Among other things, they mean very much what you want them to mean, or fear that they mean, or need them to mean in the moment, et cetera. (We can argue later over whether “you” is individual, or corporate, or cultural, or total bullshit because “it’s in the dictionary,” etc.)
So here are some words—none of them mine—and some punctuation and line breaks and arrangements, which are the only parts I’ve contributed here, as usual. I put those things together; now you get to contribute the meaning.

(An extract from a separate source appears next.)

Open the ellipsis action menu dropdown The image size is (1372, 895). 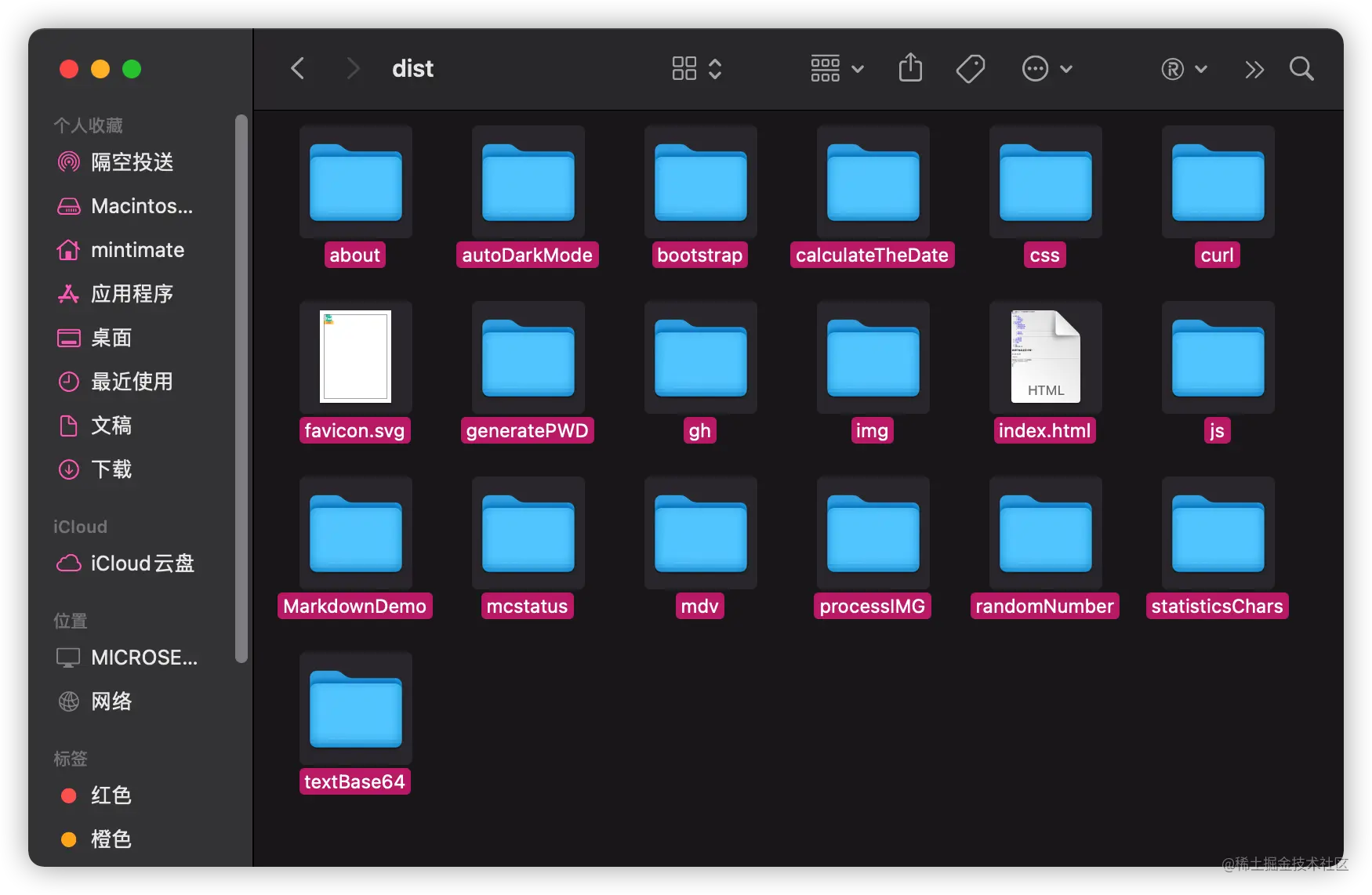[1047, 68]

The Smallest Saviors Some seasons can take too much from us. Loneliness is a plate of darkness which must be consumed. The past is as fragrant as line-dried linen. Back then, time was still harmony not money. When did we stop hearing the songs from the inside of things? How everything glistens and how we must risk everything? The gradient of the spirit: night-beast in the swoop-down. The ways I tear myself apart on too many fine days. Form is made by reaching among shadows for light just beyond yourself. Who we are is what we hear. I will speak with a voice of loyalty and faith to the far shore. In a mist, a walker might find himself a stranger. Water goes where water goes. The rain gives its whole self away. Let this day be the curvature of field and fern. It's all written here. We just can't read it. Yet. We arrive late, but the afternoon is patient with us— running slowly, dark and deep: the old, ungilded way God touched you; the song-light of evening. The kind of light that rests on your shoulders the way a cat lies on your lap. Just enough to feel companionable. It is not catastrophic: to be free. Walk, where and when you can —and go tonight —and go alone— Your body dedicated to anticipation. Everything sweeter and more fragile, now. (The prayer I said, speaking to the otherness of the night —this comely small up of country exactly fitted to my mind: Will there still be singing?) Trees sound different at night, and they smell different too: great rambling houses, with all the windows thrown open, and the wind and the summer rain rushing through them. The feral incantations of our dreams. Here, in the fading night, there is nothing else to do, save be present. Without words, the altar of the place and hour is raised. This is the true terrain that calls the walker back again. This cracking open: accumulation of life lived while grasping at connective tissues. The artifice is part of the wonder. What is the soul, if not the sum of the flights of a thousand birds? Are you here just because you want to touch wild animals? Life is intense and the printed page is so faint. Fast as the dream of a hunting cat, the world will carry on without my words. —How small a thing can be pleasing: so blessed I don't know what to do. To conclude is not in the nature of the enterprise.
Sources for all quotations—and it’s all quotations—are available here and here. They include Terri Windling, Robert Macfarlane, Anne D. LeClaire, Thomas A. Clark, Christine Valters Paintner, David Budbill, Sandy Coomer, Ada Limón, and Guy Gavriel Kay, just off the top of my head.